Background:  The recently announced intermediate outcome of the STEP trial of an AIDS vaccine candidate mandates a re-evaluation of the status of programs for development of a prophylactic vaccine against HIV infection. The STEP trial indicated that a non-replicating adenovirus vector that expressed many of the HIV proteins—when primed with a similar DNA construct—induced cellular immunity in a large proportion of vaccinees. However, in an efficacy trial, this prime boost vaccine regimen failed to reduce the incidence of HIV infections and failed to influence virus set-points in those immunized subjects who subsequently were infected. The disappointing inefficacy of what was widely considered a very promising vaccine candidate has led to an intense discussion about the direction of future AIDS vaccine research.

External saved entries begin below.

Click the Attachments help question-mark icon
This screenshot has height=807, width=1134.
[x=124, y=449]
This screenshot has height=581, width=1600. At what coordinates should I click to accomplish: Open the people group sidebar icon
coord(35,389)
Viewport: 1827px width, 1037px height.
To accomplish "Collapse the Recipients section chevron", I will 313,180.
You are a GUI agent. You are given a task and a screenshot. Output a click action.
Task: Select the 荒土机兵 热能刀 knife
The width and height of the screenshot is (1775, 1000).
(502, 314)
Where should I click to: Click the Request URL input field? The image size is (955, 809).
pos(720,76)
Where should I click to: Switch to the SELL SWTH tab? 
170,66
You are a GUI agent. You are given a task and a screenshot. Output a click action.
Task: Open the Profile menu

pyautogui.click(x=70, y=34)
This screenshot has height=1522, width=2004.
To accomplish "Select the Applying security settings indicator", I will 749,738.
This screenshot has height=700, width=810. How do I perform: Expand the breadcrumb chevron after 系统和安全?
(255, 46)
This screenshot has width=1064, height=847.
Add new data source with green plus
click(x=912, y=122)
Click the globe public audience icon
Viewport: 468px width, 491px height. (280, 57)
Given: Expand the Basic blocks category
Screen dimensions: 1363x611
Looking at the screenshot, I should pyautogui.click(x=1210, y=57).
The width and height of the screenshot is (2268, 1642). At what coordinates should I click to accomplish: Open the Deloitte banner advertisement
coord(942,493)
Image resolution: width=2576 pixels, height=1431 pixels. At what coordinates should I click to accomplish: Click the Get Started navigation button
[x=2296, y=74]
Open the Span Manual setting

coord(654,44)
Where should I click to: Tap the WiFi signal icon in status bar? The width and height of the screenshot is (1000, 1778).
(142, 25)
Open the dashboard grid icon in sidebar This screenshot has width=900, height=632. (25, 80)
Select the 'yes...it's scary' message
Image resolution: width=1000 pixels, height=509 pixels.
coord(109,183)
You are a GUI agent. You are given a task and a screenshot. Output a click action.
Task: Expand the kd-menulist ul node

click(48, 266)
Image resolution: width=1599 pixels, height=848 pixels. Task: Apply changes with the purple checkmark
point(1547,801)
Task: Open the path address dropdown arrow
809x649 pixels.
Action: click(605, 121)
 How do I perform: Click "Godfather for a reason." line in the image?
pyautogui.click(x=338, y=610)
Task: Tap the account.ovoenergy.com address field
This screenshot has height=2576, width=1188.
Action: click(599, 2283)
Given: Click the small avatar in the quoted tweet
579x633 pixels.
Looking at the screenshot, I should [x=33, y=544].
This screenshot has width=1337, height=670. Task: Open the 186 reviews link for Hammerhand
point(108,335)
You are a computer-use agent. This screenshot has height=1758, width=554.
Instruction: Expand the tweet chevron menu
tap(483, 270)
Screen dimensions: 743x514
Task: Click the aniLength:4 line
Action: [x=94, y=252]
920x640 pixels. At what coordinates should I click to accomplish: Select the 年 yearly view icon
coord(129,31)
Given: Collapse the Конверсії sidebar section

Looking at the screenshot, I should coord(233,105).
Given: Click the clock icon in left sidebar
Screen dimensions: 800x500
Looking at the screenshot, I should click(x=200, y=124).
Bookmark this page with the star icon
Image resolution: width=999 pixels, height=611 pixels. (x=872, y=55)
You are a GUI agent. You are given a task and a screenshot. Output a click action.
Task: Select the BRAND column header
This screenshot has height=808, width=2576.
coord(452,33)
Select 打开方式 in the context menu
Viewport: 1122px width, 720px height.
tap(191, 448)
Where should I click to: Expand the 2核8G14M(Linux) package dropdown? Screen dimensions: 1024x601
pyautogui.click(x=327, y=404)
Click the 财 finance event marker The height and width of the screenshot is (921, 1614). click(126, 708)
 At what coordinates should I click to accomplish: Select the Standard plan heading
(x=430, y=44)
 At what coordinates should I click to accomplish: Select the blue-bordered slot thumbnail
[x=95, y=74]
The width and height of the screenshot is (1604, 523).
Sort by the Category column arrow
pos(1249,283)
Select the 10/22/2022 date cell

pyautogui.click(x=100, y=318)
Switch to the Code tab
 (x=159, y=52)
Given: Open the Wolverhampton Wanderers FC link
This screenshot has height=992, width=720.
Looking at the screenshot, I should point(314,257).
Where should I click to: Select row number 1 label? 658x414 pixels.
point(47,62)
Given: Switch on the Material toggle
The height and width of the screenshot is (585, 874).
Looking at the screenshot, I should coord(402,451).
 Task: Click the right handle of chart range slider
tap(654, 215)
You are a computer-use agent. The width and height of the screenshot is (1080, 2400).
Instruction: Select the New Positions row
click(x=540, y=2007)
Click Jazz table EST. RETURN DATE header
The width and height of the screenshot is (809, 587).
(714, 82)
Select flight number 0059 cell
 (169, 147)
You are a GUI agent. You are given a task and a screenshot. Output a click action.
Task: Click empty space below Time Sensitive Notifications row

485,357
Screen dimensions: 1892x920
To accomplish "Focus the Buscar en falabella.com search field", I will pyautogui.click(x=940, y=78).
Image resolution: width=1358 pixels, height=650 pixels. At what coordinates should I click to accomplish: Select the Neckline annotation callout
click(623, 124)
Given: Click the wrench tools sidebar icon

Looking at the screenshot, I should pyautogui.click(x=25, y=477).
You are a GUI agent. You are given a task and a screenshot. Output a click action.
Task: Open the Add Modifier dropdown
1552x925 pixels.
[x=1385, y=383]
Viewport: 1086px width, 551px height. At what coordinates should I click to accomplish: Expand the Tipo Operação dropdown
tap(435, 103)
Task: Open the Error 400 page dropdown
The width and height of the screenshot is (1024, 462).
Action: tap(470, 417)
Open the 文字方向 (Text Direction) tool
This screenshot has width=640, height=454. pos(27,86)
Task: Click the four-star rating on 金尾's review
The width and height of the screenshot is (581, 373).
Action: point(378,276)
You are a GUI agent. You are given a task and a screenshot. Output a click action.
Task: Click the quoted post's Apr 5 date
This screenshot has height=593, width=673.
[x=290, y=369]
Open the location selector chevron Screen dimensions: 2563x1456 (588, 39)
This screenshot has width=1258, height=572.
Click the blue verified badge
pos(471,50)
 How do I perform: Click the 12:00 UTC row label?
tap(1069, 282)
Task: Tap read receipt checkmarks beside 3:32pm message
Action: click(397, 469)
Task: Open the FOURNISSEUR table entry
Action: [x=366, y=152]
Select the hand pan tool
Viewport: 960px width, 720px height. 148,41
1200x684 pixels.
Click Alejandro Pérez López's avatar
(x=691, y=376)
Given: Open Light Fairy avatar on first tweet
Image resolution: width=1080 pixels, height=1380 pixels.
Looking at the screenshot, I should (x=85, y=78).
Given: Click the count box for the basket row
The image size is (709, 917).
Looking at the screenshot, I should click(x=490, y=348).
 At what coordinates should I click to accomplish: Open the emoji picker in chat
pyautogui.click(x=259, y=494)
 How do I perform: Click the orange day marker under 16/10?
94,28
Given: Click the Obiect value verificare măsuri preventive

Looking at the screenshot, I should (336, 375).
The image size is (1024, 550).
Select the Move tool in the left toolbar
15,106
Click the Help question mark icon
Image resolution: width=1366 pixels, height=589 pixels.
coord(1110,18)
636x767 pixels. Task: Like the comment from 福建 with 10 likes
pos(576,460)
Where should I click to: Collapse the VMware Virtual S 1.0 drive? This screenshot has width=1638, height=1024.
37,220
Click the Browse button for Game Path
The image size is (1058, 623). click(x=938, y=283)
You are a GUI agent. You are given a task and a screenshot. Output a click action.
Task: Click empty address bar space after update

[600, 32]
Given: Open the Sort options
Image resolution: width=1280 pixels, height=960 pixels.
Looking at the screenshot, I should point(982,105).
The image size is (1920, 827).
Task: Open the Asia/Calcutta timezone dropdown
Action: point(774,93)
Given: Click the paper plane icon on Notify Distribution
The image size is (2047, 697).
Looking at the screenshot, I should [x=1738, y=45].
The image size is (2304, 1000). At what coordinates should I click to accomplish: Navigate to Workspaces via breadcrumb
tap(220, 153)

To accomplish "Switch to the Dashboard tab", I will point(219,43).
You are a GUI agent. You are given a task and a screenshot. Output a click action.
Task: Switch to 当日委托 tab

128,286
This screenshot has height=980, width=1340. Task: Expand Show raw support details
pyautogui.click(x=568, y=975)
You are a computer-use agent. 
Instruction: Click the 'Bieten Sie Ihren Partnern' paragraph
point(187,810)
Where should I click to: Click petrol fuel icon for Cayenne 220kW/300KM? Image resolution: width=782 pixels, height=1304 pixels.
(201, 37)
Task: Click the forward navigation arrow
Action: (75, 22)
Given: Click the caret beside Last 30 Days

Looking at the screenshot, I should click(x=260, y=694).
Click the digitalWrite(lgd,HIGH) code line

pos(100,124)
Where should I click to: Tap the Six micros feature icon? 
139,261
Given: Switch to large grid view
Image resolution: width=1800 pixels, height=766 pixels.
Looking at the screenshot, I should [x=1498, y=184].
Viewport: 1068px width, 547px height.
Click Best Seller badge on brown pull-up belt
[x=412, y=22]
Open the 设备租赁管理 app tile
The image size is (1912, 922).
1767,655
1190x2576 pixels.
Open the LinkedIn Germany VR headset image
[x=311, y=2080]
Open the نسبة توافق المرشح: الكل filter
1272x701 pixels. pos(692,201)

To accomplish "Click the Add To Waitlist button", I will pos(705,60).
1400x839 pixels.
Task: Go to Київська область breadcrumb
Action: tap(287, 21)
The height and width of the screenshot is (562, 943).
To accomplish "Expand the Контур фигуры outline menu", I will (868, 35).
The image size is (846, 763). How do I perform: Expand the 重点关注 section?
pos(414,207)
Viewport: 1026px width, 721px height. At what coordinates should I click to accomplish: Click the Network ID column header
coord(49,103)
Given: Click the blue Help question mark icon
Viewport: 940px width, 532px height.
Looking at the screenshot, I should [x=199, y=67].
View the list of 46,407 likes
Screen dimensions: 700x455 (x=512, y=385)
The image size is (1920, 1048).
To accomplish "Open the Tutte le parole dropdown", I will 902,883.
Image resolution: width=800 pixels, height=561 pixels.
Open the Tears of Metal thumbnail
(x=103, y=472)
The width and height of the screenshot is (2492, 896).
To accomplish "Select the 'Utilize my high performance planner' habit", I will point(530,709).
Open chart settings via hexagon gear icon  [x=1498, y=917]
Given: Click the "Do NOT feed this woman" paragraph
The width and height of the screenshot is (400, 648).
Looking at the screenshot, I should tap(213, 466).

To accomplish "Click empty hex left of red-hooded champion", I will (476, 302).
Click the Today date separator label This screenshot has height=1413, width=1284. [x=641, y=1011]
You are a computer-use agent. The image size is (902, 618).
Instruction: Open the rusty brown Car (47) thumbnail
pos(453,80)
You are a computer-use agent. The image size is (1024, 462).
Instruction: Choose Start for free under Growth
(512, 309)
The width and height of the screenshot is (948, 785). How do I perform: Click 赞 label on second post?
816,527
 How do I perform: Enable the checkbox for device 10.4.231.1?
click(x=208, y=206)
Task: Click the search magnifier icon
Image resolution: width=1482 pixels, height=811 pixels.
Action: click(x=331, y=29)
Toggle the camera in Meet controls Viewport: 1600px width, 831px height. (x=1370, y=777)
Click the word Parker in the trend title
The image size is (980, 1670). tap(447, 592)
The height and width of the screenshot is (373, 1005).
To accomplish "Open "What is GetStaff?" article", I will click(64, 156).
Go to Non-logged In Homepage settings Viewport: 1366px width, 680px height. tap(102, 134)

Conclusions:  I will comment on several issues relevant to this discussion, including:  What lessons is nature trying to teach us? Among the vast body of knowledge about HIV and AIDS, are there some important clues as to promising leads? How do we wrest the truth from our nonhuman primate co-workers? Although some have concluded that challenge studies with nonhuman primates misled the field, is it more logical to use the STEP trial to better calibrate monkey models to evaluate candidate immunogens? In view of the general consensus that broadly reactive neutralizing antibody is the potential key to an effective AIDS vaccine, are there alternative approaches that might help to cut this Gordian knot? If we can’t prevent or eliminate HIV infection, can we live with it? Could a vaccine that fails to prevent HIV infection sufficiently modulate the very early events to convert HIV into a chronic disease that is not necessarily fatal? Absent a vaccine, can the HIV/AIDS epidemic be controlled effectively, particularly in high prevalence settings? Is it time for another Levine report? Do we need a full-scale evaluation of the direction of AIDS vaccine research?